We moved to NC, from FL last fall. On the 13 hour drive, we had our Grand Am stuffed with people and animals. The two adults up front, Jaymes and Sierra in the back seat in their carseats, a TV in the middle. Jason felt the need to have his beloved TV in the car with us despite the fact that he couldn't friggin' watch it. It took up a ton of space. We also had both Labradors, the cat in her carrier, her stinky awful litter box... And my 20-ish pet rats. Two of my girls had just had litters, so we were in a position of having way to many ratties. The rats had to be transported in carriers on the passenger's lap, as they were trying to escape for some mischief.

Anyway, the young yellow Lab, Echo, was stationed on the floor of the back seat, right in front of Jaymes' carseat. She didn't have anywhere to go, so she had to just sit there. Jaymes amused himself by kicking at her, poking her, and harassing her in general. We were on the highway, nowhere near a rest stop, so Echo was on her own. Yelling at Jaymes had no effect.

Suddenly, I hear a godawful scream. Jaymes had bent down, and bitten Echo's floppy ear so hard it was bleeding. He did it over and over, cracking up at the bloodcurdling screams. Echo had nowhere to escape to, and we couldn'tjust stop, so I yelled at Jaymes and tried to hold him back, but it was not effective.

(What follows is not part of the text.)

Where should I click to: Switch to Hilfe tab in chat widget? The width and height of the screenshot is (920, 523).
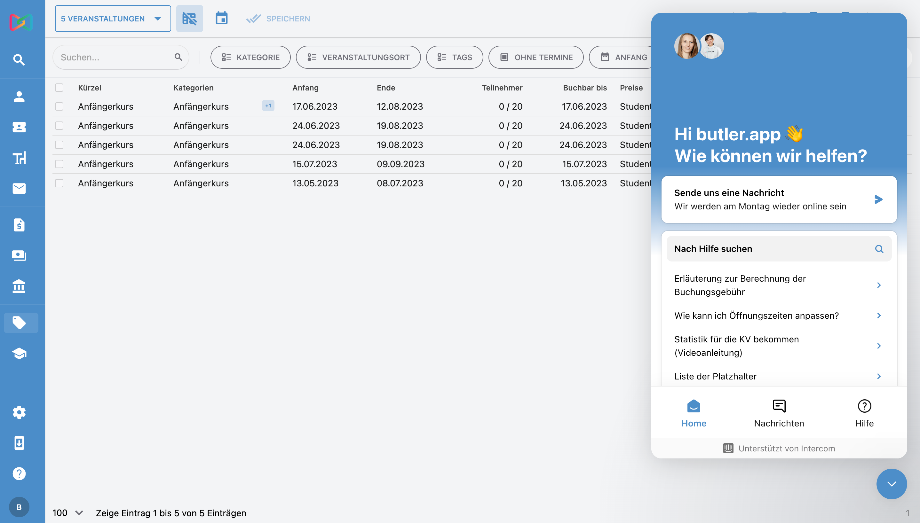tap(864, 413)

Once we got to a rest stop, Echo was saved, and moved to the other side. Chance, the other dog, came up front by our feet because she is smaller. Echo is an awesome dog, and she tolerates a lot. Jaymes does not understand that biting the dog hurts the dog. He's not being cruel, he's not being sadistic. He is doing something to get the response- that scream strikes him as funny. That does not mean it is ok, and Jaymes has since learned that we do not harm animals in our household. I doubt he understands why, really, but he knows it's wrong. I have to watch him, he'll try to hit Echo, or bite her, and if I'm not right there he'll make her screech. It's an ongoing battle.